Wolfgang Wawro empfiehlt Freiberuflern und Selbstständigen gelegentlich allerdings trotzdem, eine Bilanz zu erstellen. „Viele Klienten schauen mich mit großen Augen an, wenn ich das sage“, erzählt er. Doch er hat einen Grund dafür: „Die Werthaltigkeit ist bei einer Bilanz höher.“ Anders als bei einer reinen Steuererklärung sehe der Gründer dadurch nicht nur die Einnahmen und Ausgaben, die er über das Jahr getätigt hat, sondern bekomme einen Überblick darüber, wie sein Unternehmen tatsächlich dasteht. So muss in einer Bilanz beispielsweise auch das Eigenkapital ausgewiesen werden sowie Passiva und Aktiva, also woher die Geldbeträge kommen und wohin sie fließen. Zudem könne der Selbstständige kleine Gewinne anfangs günstiger versteuern.
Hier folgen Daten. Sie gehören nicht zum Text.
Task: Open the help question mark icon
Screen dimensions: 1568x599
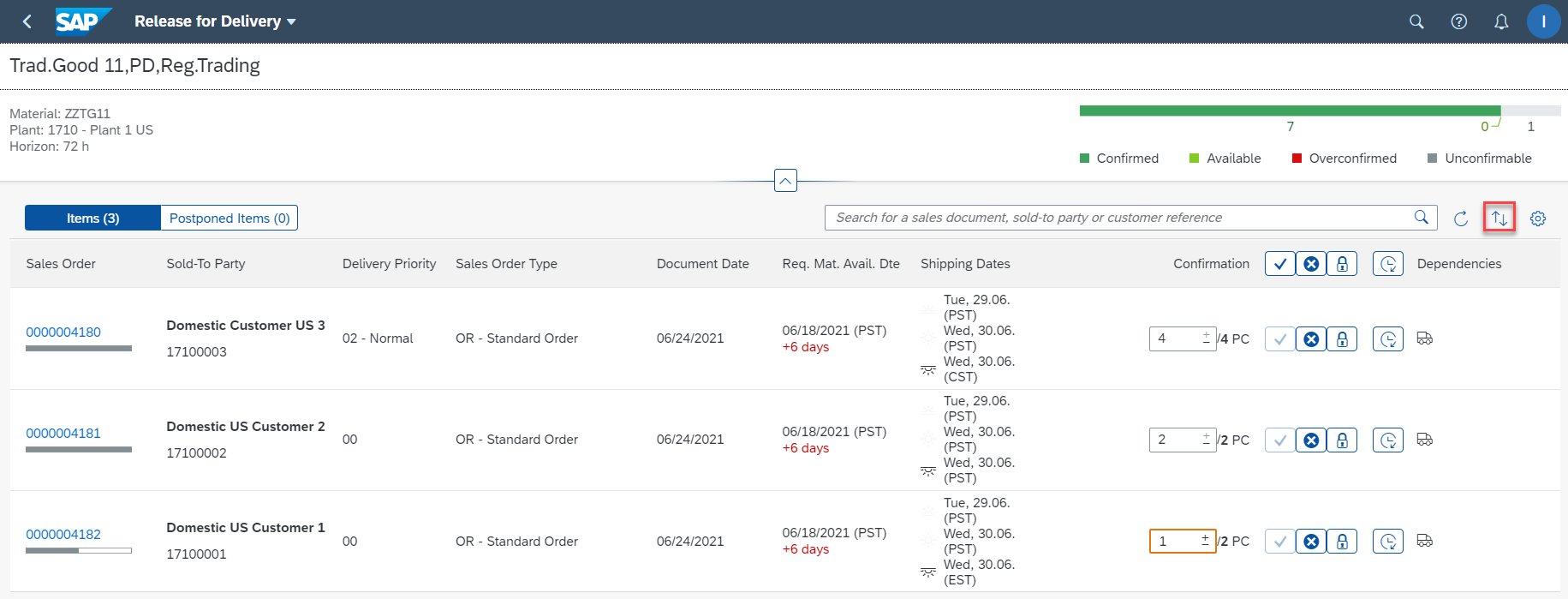Action: [x=1459, y=21]
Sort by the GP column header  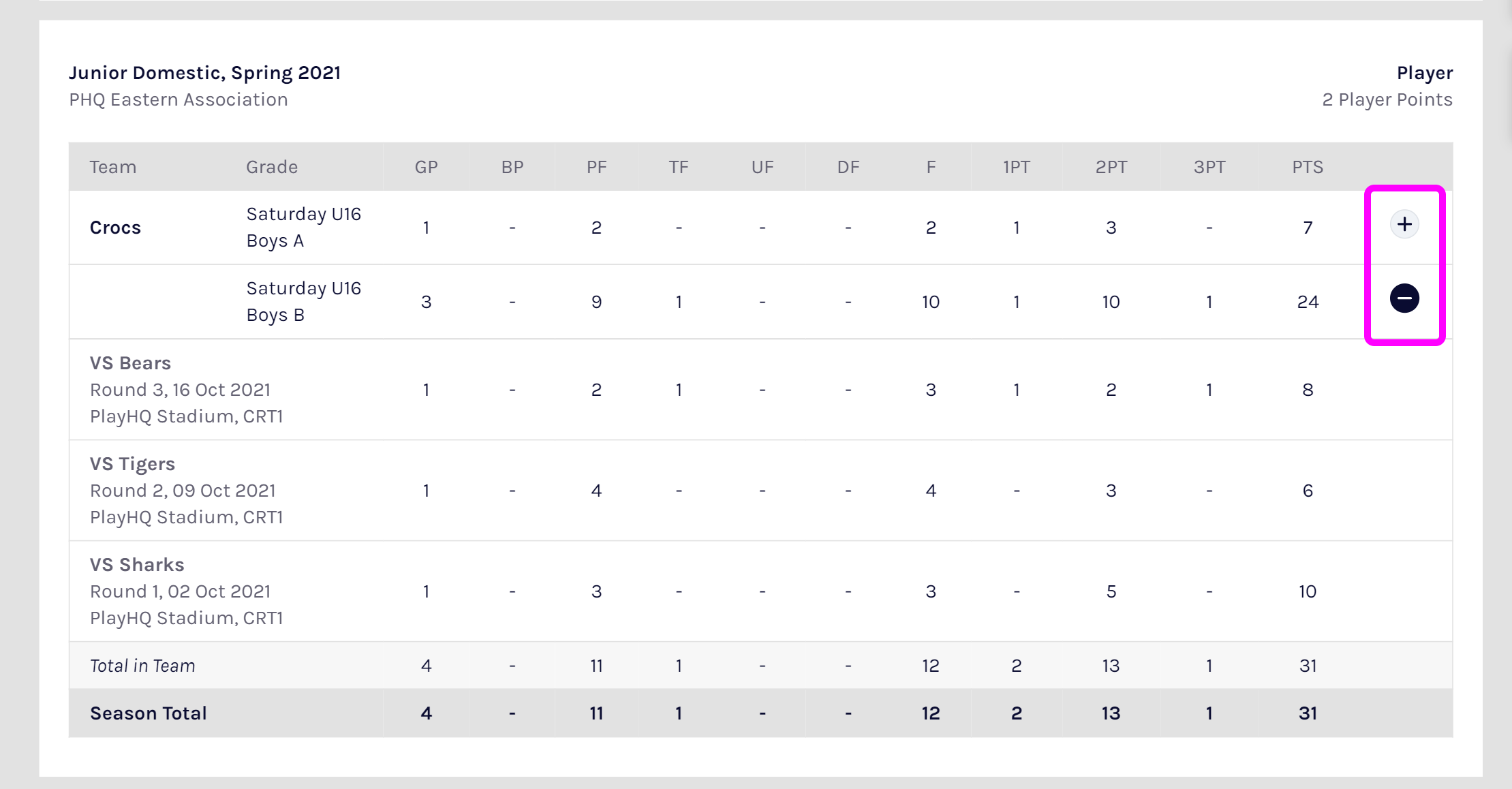click(426, 166)
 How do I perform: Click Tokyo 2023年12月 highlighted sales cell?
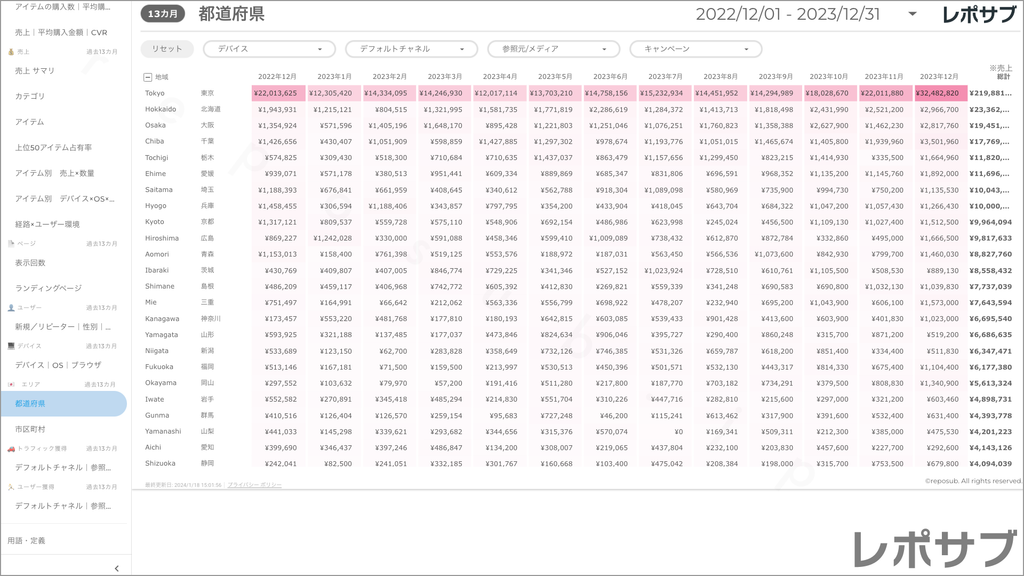(939, 93)
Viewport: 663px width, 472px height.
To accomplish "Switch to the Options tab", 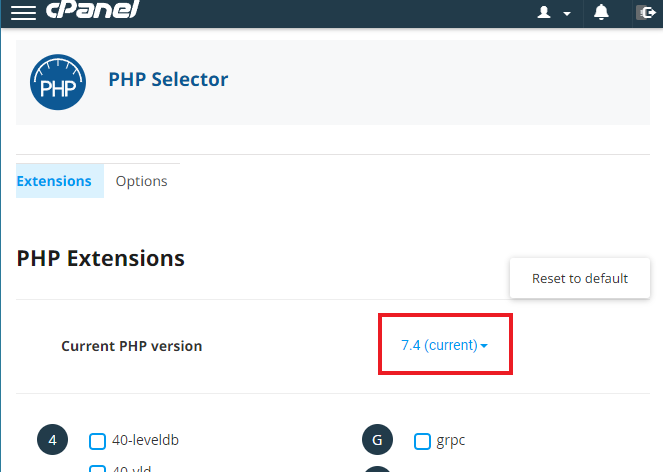I will coord(141,181).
Schon zu Beginn des Unternehmertums müssen sich einige Gründer auch mit der Buchführung auseinandersetzen. Dazu ist jeder Gewerbetreibende oder Kaufmann verpflichtet. Lediglich Einzelkaufleute sind davon teilweise ausgenommen, wenn ihr Gewinn und Umsatz bestimmte Schwellen nicht überschreitet. Deshalb sollte sich der Gründer früh einen Ordner mit allen Rechnungen und Schreiben anlegen, die mit seinem Unternehmen zusammenhängen. Es ist auch eine langfristige zeitliche Investition: Laut gesetzlicher Aufbewahrungsfrist muss der Gewerbetreibende seine Unterlagen bis zu zehn Jahre lang archivieren.

Auch für Selbstständige und Start-ups, die kein Gewerbe betreiben, kann die Steuererklärung so deutlich vereinfacht werden – nämlich dadurch, dass der Gründer Zahlungsbelege für Geschäftsessen oder die Rechnung für den neuen Computer nicht am 31. Mai noch suchen muss.